L’obiettivo di questo evento, ha ricordato in apertura il presidente di IBM Europe, l’olandese Harry van Dorenmalen, è coinvolgere il mondo dell’università – che, ha detto il chairman «deve avere un maggior impatto sul mondo del business e della società» – e reclutare i cervelli più brillanti per costruire i fondamenti di questa informatica 2.0. Insieme a Rhodin nel pomeriggio inaugurale del seminario è salito sul palco per il keynote di apertura il professor Henry Markram, della Scuola Politecnica di Losanna, leader dell’ambizioso Human Brain Project: uno sforzo che unisce una ottantina di università e istituzioni europeo nella realizzazione di modelli avanzati del cervello umano. Uno dei numerosi sottoprogetti dell’Hbp è lo sviluppo di nuovi microchip “tridimensionali” che imitano i processi delle sinapsi cerebrali.

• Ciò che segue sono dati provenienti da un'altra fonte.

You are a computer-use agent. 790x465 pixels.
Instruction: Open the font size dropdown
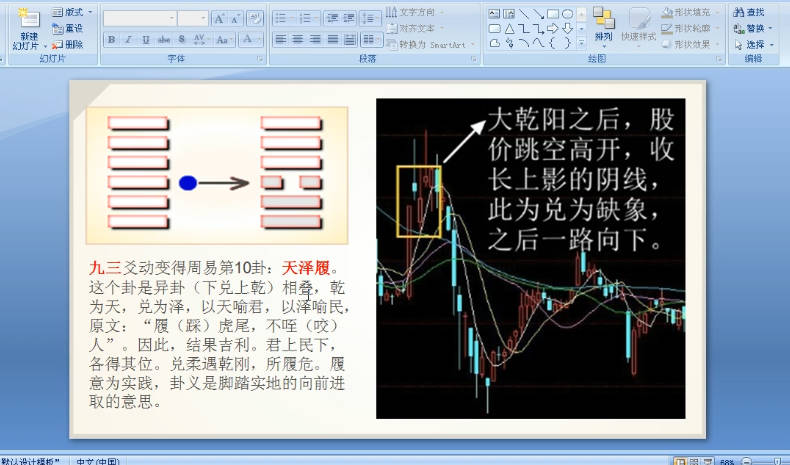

Data Manager ha potuto incontrare Mike Rhodin durante la “Q&A opportunity” che l’ufficio stampa IBM ha organizzato per un piccolo gruppo di giornalisti. Rhodin ha fornito diversi dettagli su un business model che prevede, per Watson, «la possibilità di stabilire accordi di sviluppo con le aziende partner, erogando al contempo i suoi servizi cognitivi in una modalità di pricing tipica del cloud, basata sull’utilizzo della risorsa». Per Rhodin, che giudica radicalmente diverso il fondamento di Watson rispetto ai sistemi esperti del passato («in quei sistemi regole e conoscenze erano profondamente legate e programmate, Watson è in grado di imparare da solo e fornire risposte inattese»), l’informatica cognitiva offrirà opportunità infinite per gli sviluppatori di app e servizi innovativi. «Anche per le piccole imprese, che potranno accedere a un patrimonio di competenze un tempo riservato solo alle grandissime organizzazioni». Una delle sfide immediate per Watson, ha spiegato Rhodin, oltre alla crescita dell’offerta rivolta ai settori della sanità e del finance e alla sua differenziazione verso altri comparti – per esempio il retail (dove il partner Fluid ha già costruito cn Watson un efficiente “personal shopper” virtuale) – sarà la costruzione di un “corpus” di conoscenza aperto alle altre lingue e a tutte le discipline.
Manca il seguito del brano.